— START OF Records to process —

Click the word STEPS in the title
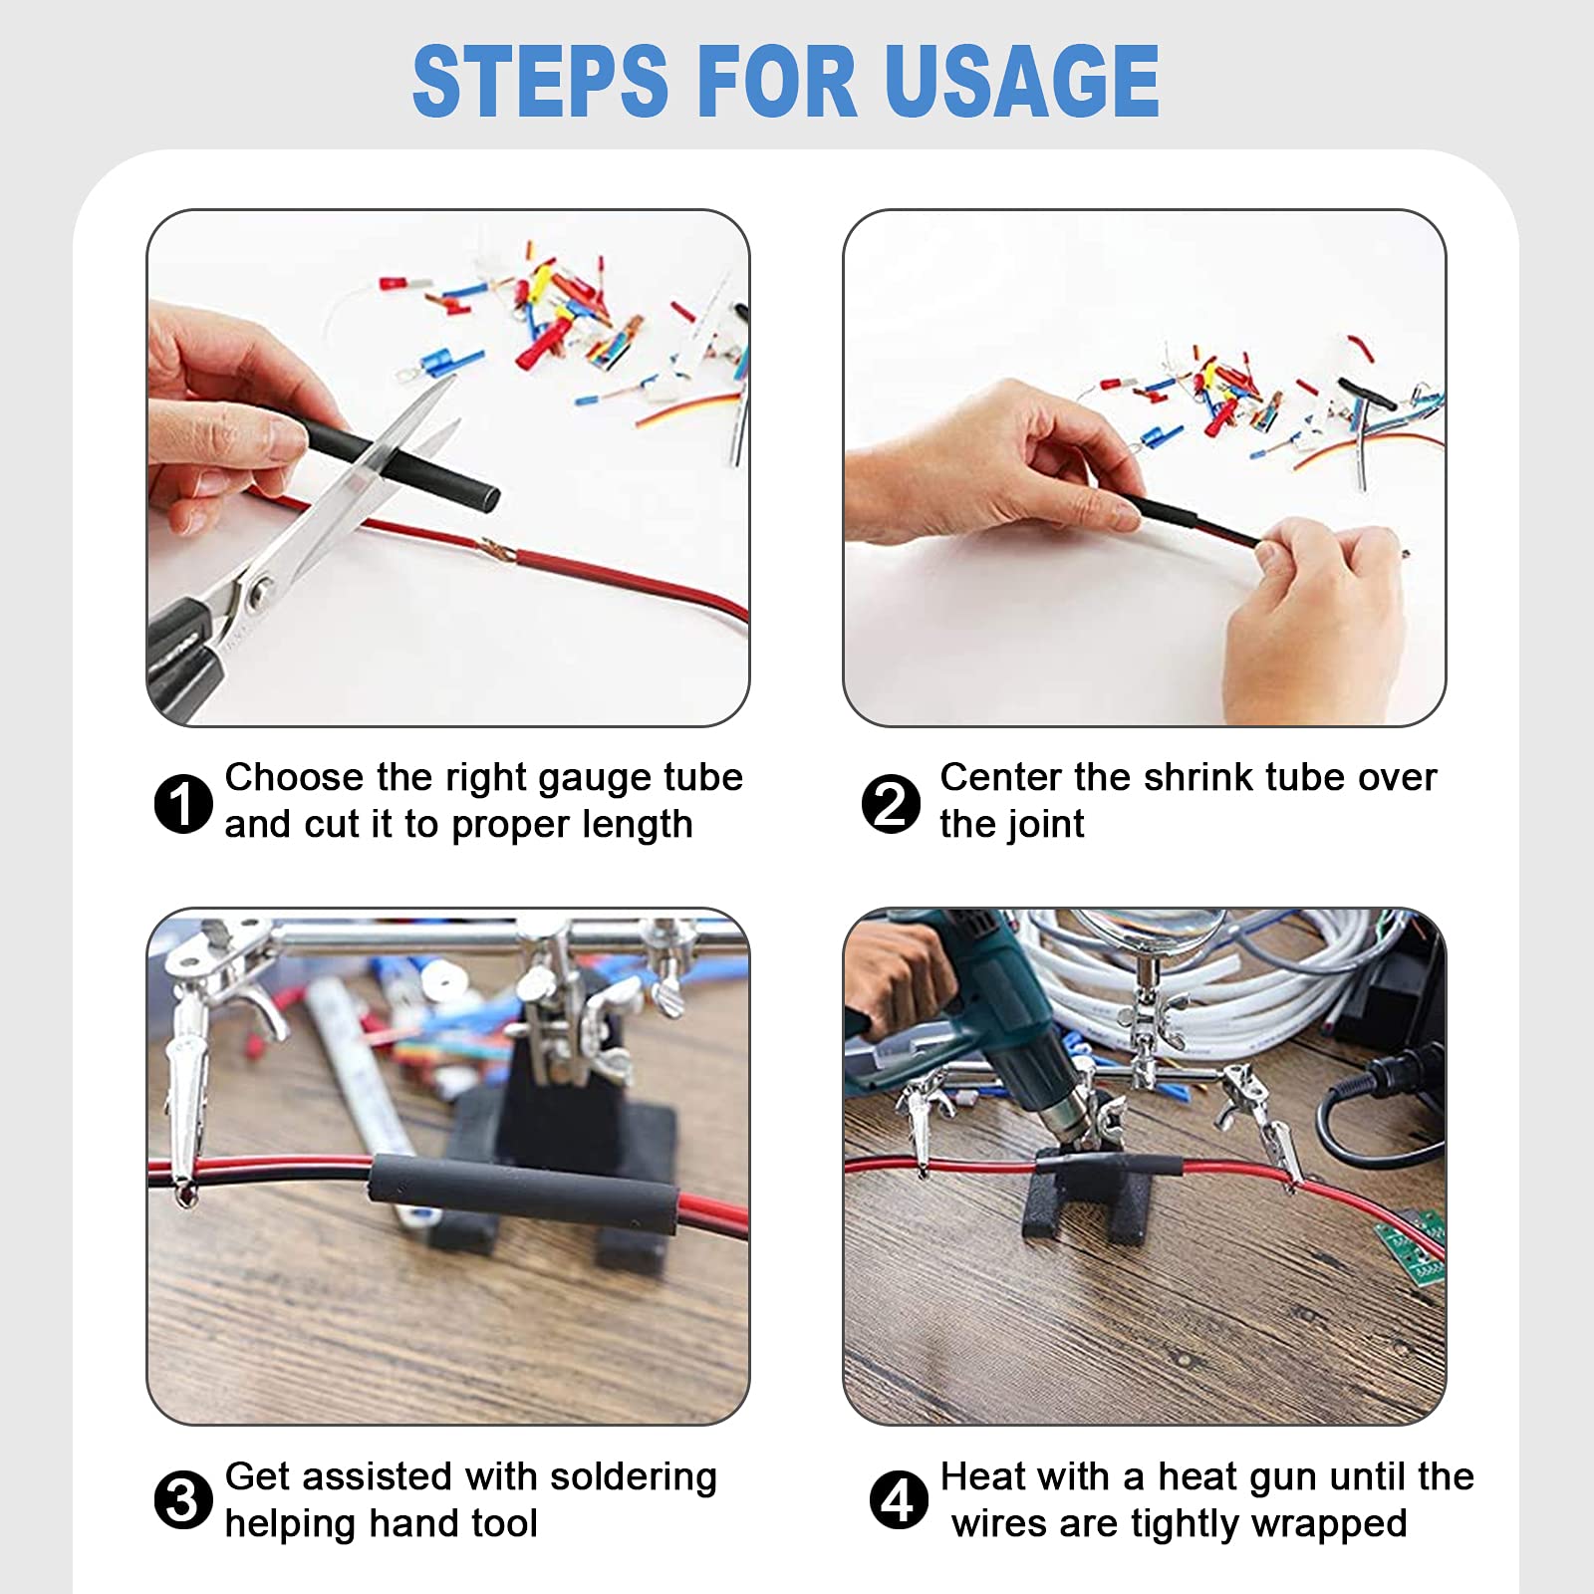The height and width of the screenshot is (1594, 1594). click(x=540, y=81)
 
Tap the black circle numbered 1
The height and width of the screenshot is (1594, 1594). click(x=183, y=803)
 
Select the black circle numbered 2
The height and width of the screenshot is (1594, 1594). click(x=891, y=803)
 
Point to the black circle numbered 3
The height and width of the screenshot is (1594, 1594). click(x=183, y=1500)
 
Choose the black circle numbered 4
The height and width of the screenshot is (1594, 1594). click(x=899, y=1500)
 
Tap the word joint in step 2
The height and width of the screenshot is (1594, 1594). click(x=1045, y=825)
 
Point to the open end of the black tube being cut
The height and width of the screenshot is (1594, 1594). click(x=485, y=496)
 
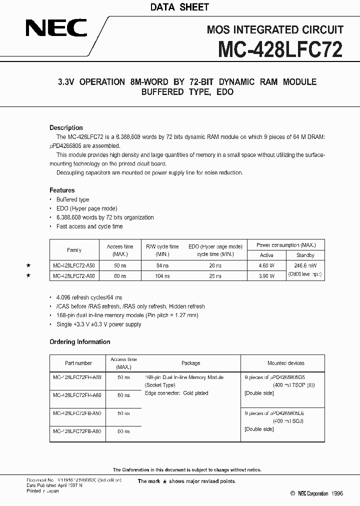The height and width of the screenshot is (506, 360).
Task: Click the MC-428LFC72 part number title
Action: pos(280,50)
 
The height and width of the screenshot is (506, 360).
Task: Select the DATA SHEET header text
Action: pos(180,8)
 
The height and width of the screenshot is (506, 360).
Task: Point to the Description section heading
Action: pos(66,128)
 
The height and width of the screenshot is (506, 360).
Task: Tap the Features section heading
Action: pos(62,190)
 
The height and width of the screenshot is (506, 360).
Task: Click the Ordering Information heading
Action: pos(80,342)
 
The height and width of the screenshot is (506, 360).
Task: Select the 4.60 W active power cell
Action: pos(266,266)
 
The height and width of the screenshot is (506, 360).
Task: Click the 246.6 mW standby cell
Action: pos(305,266)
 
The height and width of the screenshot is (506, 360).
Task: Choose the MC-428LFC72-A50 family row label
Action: pos(74,266)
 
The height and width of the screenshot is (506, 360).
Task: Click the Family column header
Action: pos(74,250)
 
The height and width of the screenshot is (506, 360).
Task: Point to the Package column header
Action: pos(190,364)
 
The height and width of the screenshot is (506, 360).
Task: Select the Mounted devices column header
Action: pos(286,364)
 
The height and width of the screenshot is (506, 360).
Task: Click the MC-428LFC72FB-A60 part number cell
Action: pos(77,431)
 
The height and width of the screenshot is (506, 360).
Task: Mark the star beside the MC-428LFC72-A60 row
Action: pos(28,276)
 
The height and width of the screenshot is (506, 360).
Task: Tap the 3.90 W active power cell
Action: pos(266,276)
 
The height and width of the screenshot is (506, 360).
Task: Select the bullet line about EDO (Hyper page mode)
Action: pos(86,208)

— END OF Records to process —

## Required task
Rewrite the records, starting at the beginning and ending at the line that contains "Action: pos(66,128)", with every coordinate in the answers scaled by 1.3 and rounded to a whole number, halves rounded up. Keep every other line and number unchanged, and leave out the pictures.

## Result of this task
Click the word STEPS in the title
The height and width of the screenshot is (1594, 1594). click(x=702, y=105)
 
Tap the black circle numbered 1
The height and width of the screenshot is (1594, 1594). click(x=238, y=1044)
 
Select the black circle numbered 2
The height and width of the screenshot is (1594, 1594). click(x=1158, y=1044)
 
Point to the black circle numbered 3
The height and width of the screenshot is (1594, 1594). click(x=238, y=1950)
 
Choose the black circle numbered 4
The height and width of the screenshot is (1594, 1594). click(x=1169, y=1950)
 
Tap the word joint in step 2
The height and width of the screenshot is (1594, 1594). click(x=1359, y=1073)
 
Point to the open end of the black tube being cut
The height and width of the screenshot is (1594, 1594). click(x=631, y=645)
 
The height and width of the screenshot is (506, 360).
Task: Click the MC-428LFC72 part number title
Action: pos(364,65)
 
The height and width of the screenshot is (506, 360).
Task: Select the DATA SHEET header text
Action: pos(234,10)
 
The height and width of the screenshot is (506, 360).
Task: Point to the Description section heading
Action: pos(86,166)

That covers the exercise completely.